Action State Machines

We have seen so far a way for tasks to emit events. That is, "export" synchronization points on top of which one can build. The action state machines is a powerful primitive that allows to combine actions temporally, leveraging the events to do so.

Concept

While they are called "state machines", the action state machines are between "pure" state machines and what has recently appeared in the ROS community under the "behavior tree" name. Which also had the name of HTNs before.

In an action state machine, a "state" is a combination of Syskit actions. Actions in this case can either be behaviours defined as Syskit definitions, action methods or other action state machines. Syskit will ensure that the set of actions associated with a state runs when that state is active, and only one state may be active at any given time (in a given action state machine … multiple state machines can run in parallel).

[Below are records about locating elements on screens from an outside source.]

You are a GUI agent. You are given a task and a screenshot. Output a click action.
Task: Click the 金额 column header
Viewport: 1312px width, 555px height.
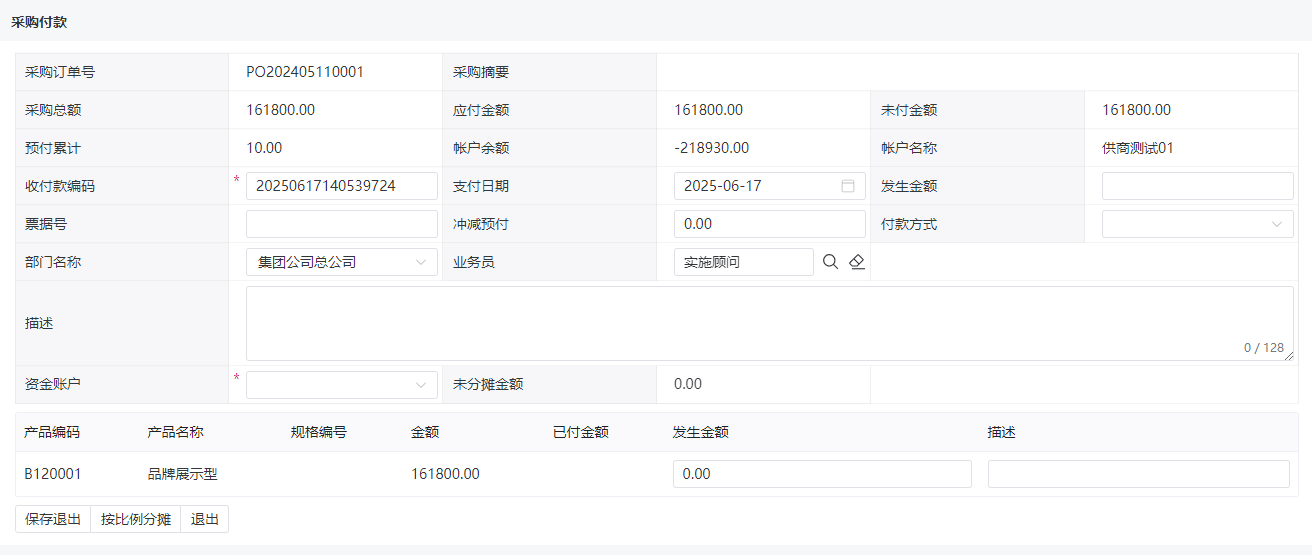425,432
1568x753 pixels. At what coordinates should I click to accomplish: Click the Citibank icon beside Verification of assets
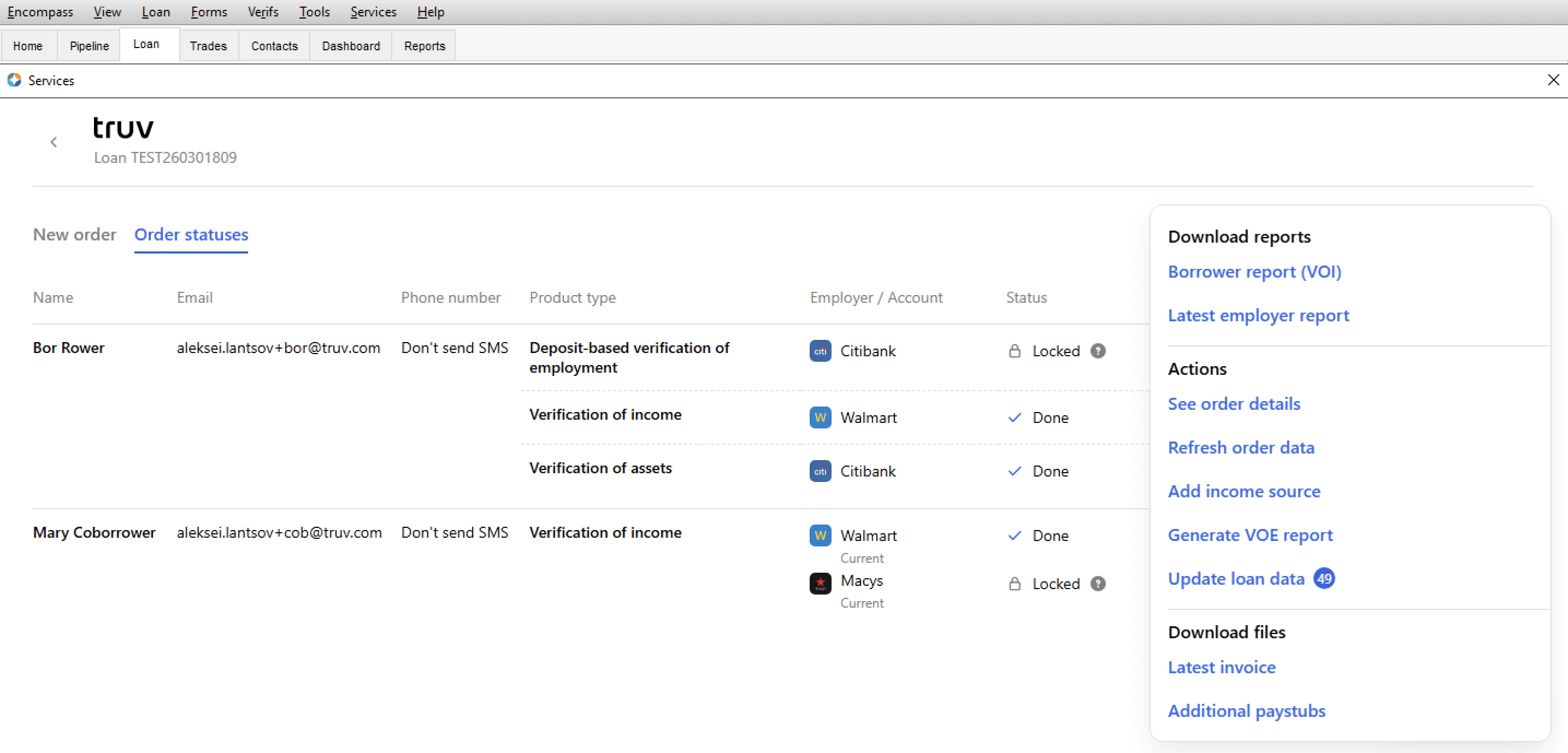pyautogui.click(x=820, y=470)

As an example, let's use a hypothetical docking maneuver. Medium range, the maneuver would use an approach that uses a global localization mechanism. When getting close, the system has to switch to a more precise system. The general behavior will be to

  • approach
  • stay in position until the more precise localization system is running and working
  • switch to the final docking maneuver

Action state machine example for docking

Declaration

Action state machines are declared in an action interface using the action_state_machine statement. As for action methods, they must be preceded by a "describe" statement that declares what the action does.

module MyApp
    module Actions
        class Navigation < Roby::Actions::Interface
            action_state_machine "docking" do
            end
        end
    end
end

States and transitions

A machine's state is based on a single action. Assuming that our docking's sequence coarse approach is a single profile definition called docking_coarse_approach, we would do

action_state_machine "docking" do
    coarse = state docking_coarse_approach_def
end

You must convert an action into a state object using the state statement, because the same action can be the basis of two different states (which would allow having different in/out transitions)

If we now assume that the station keeping and final approach actions are station_keep_def and final_approach_def, we would define our three main states with the following snippet. We also tell Syskit which state is the machine's start state:

action_state_machine "docking" do
    coarse = state docking_coarse_approach_def
    station = state station_keep_def
    final = state docking_final_approach_def

    start(coarse)
end

Let's now assume we have defined a reached_position event on the docking_coarse_approach_def action. This event can be the basis of the transition between coarse and station:

action_state_machine "docking" do
    coarse = state docking_coarse_approach_def
    station = state station_keep_def
    final = state docking_final_approach_def

    start coarse
    transition coarse.reached_position_event, station
end

The reached_position event should not be a terminal event for docking_coarse_approach, i.e. it should not be terminating the task. Syskit is far from being a realtime engine, so each action should have a "stable" end state. In this case, I would design coarse_approach to actually hover at the target point. It may make the station state useless unless station_keep does it better. We will see how we could do without the station keep action later.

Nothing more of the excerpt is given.